10) Cyber and data protection insurance
What it covers
Cyber insurance can support the practice through incidents such as:
- Ransomware attacks and malicious encryption
- Data breaches (including patient data)
- Business interruption from IT downtime
- Incident response costs (forensics, legal advice, notification and support)
- Sometimes extortion response support (policy-dependent)
Why it’s vital
Healthcare data is highly sensitive, and practices rely heavily on IT systems for appointments, records, prescribing, and communication. Even a short outage can cause major clinical and operational disruption.
11) Directors’ and officers’ liability (D&O) / management liability
What it covers
D&O (or management liability) protects practice leaders (partners, directors, senior managers) against claims alleging wrongful management acts such as:
- Employment disputes (sometimes covered under a broader management liability package)
- Regulatory investigations
- Allegations of mismanagement or breach of duty
- Certain legal defence costs
Why it’s vital
As practices grow more complex—employing more staff, handling larger budgets, contracting with multiple organisations—leaders can be personally named in disputes. This cover helps protect decision-makers and the organisation’s governance function.

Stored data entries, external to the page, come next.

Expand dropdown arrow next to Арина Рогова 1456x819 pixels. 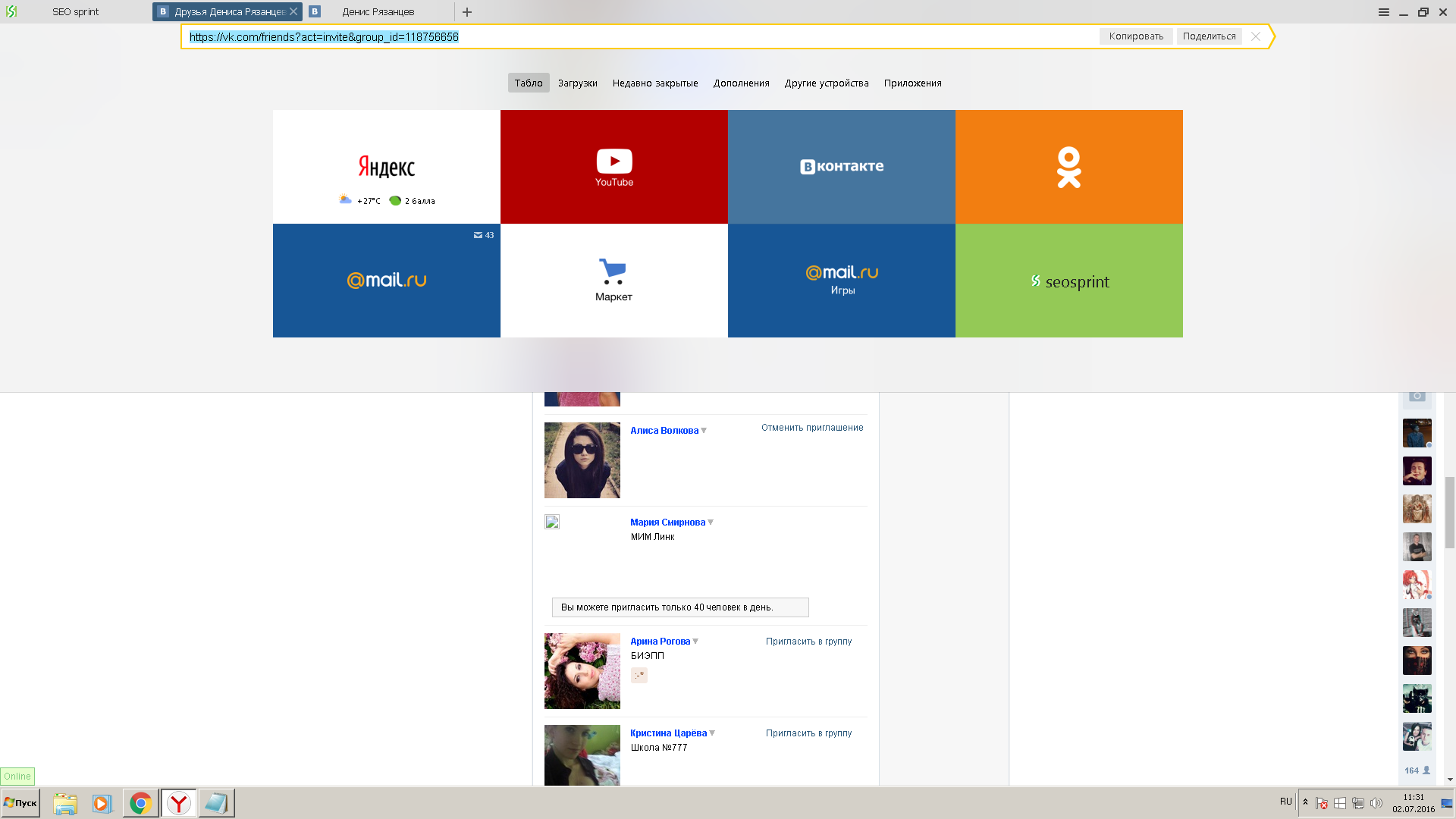pyautogui.click(x=695, y=642)
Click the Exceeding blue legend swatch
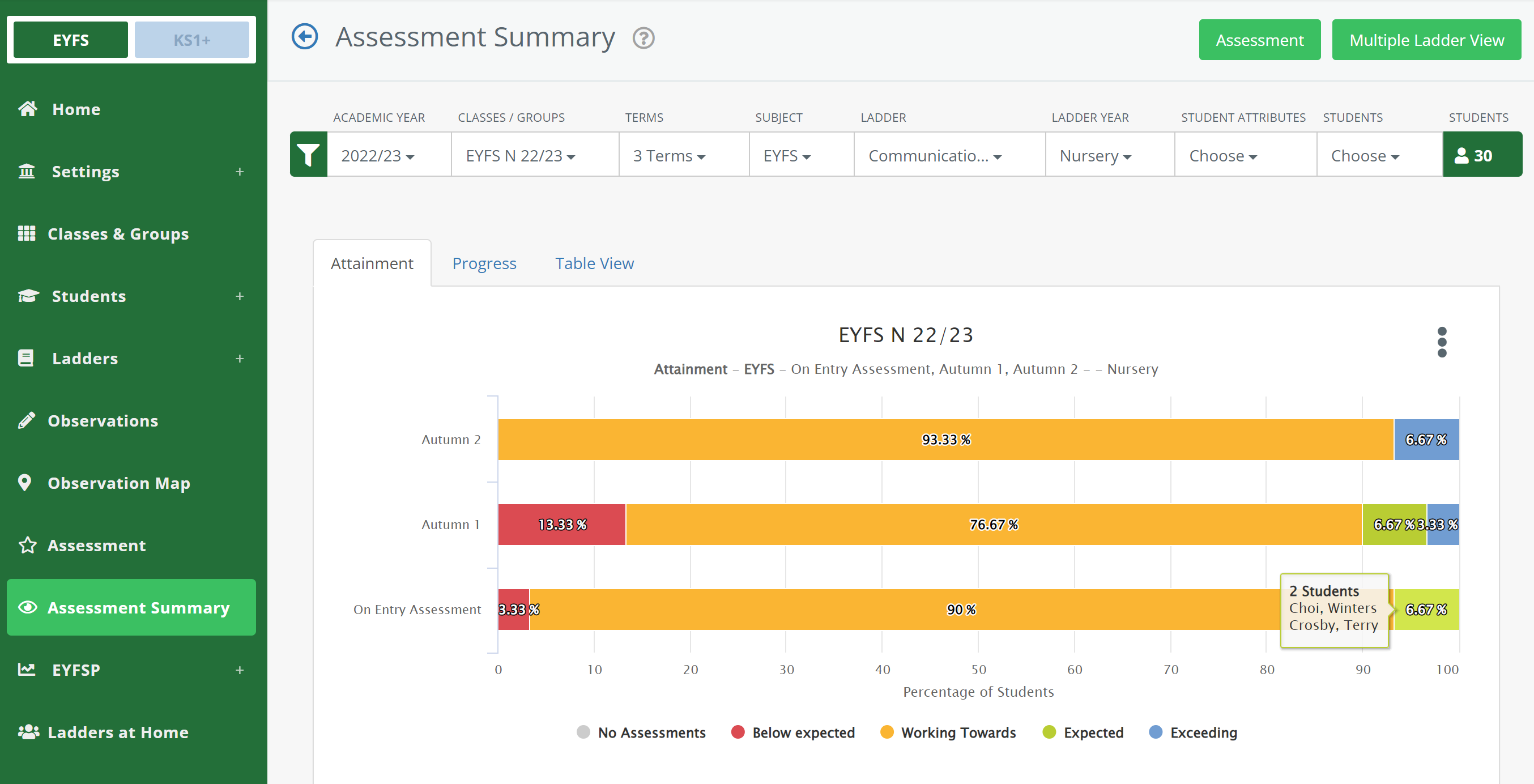 coord(1155,732)
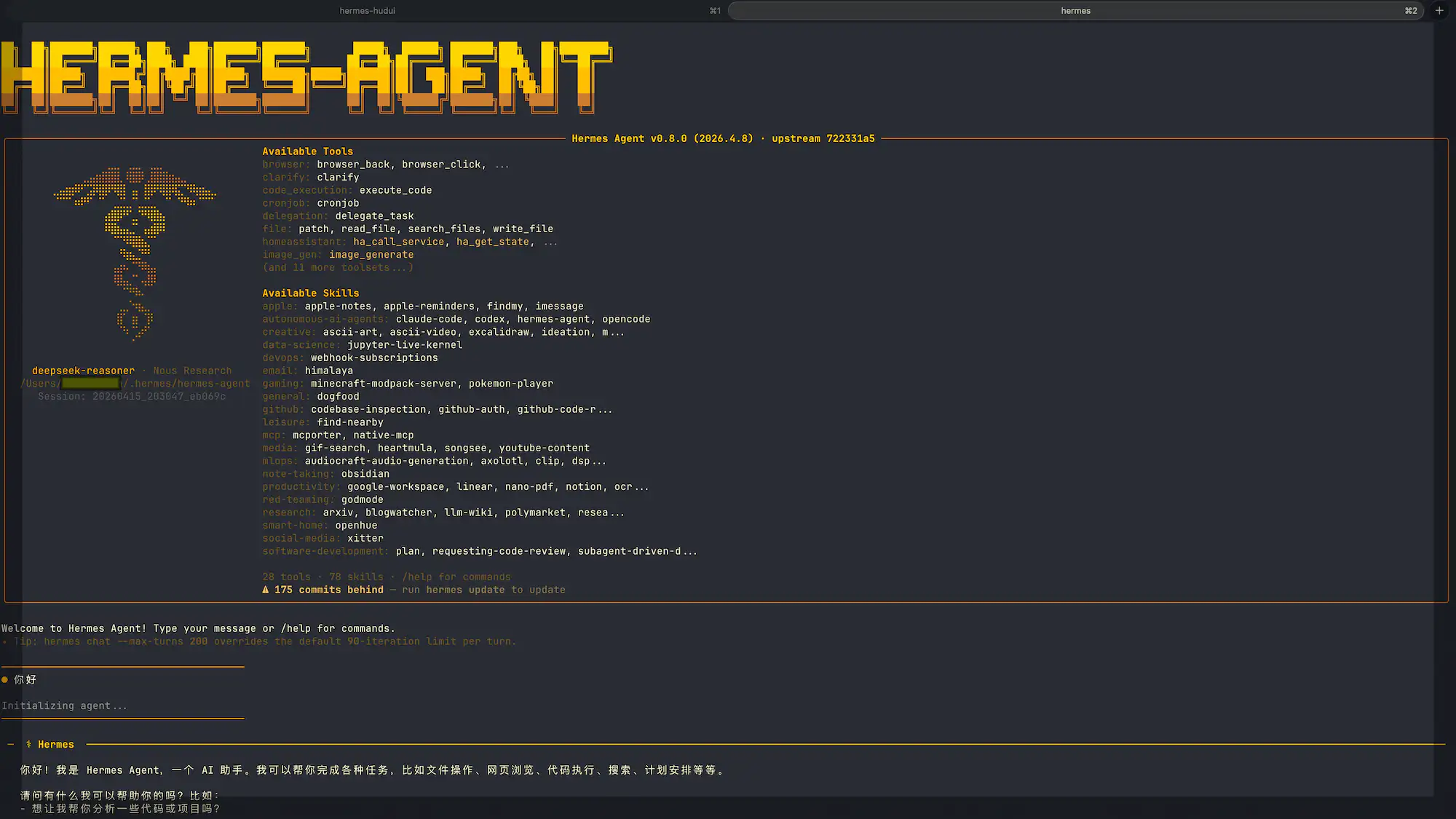
Task: Click the ⌘2 shortcut indicator
Action: (x=1411, y=11)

12) Legal expenses insurance
What it covers
Legal expenses cover can help with:
- Employment disputes (disciplinary, dismissal, discrimination claims)

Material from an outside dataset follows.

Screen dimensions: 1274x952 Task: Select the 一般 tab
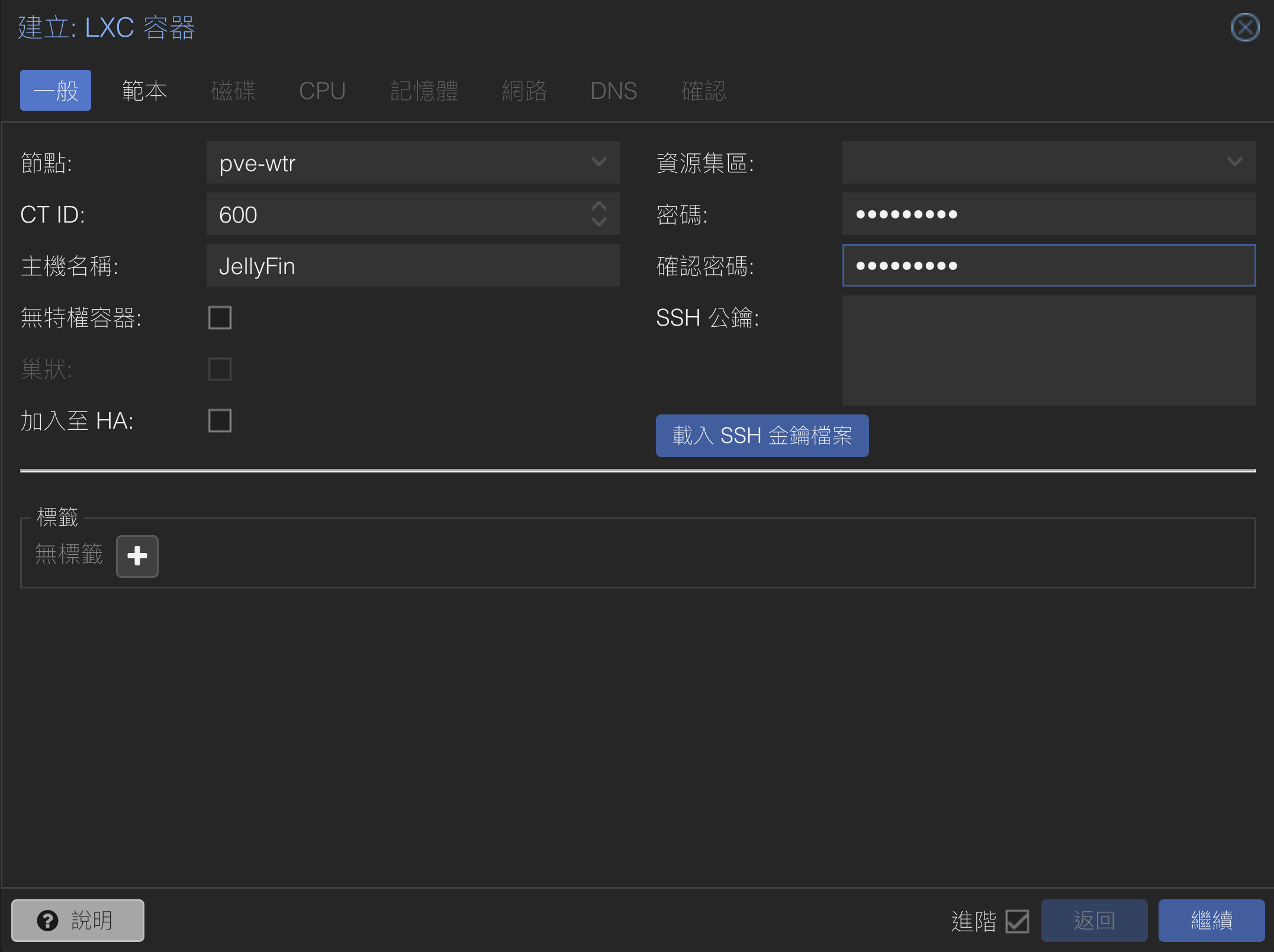[x=56, y=91]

- Contract disputes with suppliers
- Certain regulatory matters
- Access to advice lines and legal support services (policy-dependent)
Why it’s vital
Many disputes aren’t insured under other policies and can become expensive quickly. Early legal advice can prevent escalation and reduce cost.
Putting it together: why multiple policies matter
A GP surgery’s risks fall into a few broad buckets, and each bucket typically needs its own insurance response:
- Clinical risk (patient harm allegations)
→ Medical indemnity / clinical negligence arrangements - People risk (someone can’t work)
→ Locum insurance, absence insurance, staff sickness insurance - Premises and operational risk (something interrupts the ability to operate)
→ Buildings/contents + business interruption - Liability and governance risk (injury claims, employment issues, management decisions)
→ Employers’ liability, public liability, management liability/D&O, legal expenses - Technology and data risk
→ Cyber insurance
No single policy covers everything well, and gaps often appear when practices assume cover overlaps more than it really does.
A simple way to sanity-check your cover
If you want a quick internal review, ask these questions:
- If a GP is off sick tomorrow, how will we pay for cover, and when would insurance start paying?
- If two staff members are off long-term, how much would sick pay and backfill cost over 3–6 months?
- If a serious clinical complaint escalates to a claim, who is covered and for which activities?
- If the building is unusable for 6 weeks, can we operate elsewhere and keep income stable?
- If IT goes down for 48 hours, how do we maintain safe care and recover fast?
If any answer is “we’d struggle,” that’s usually a sign the corresponding policy (or limits/terms) needs attention.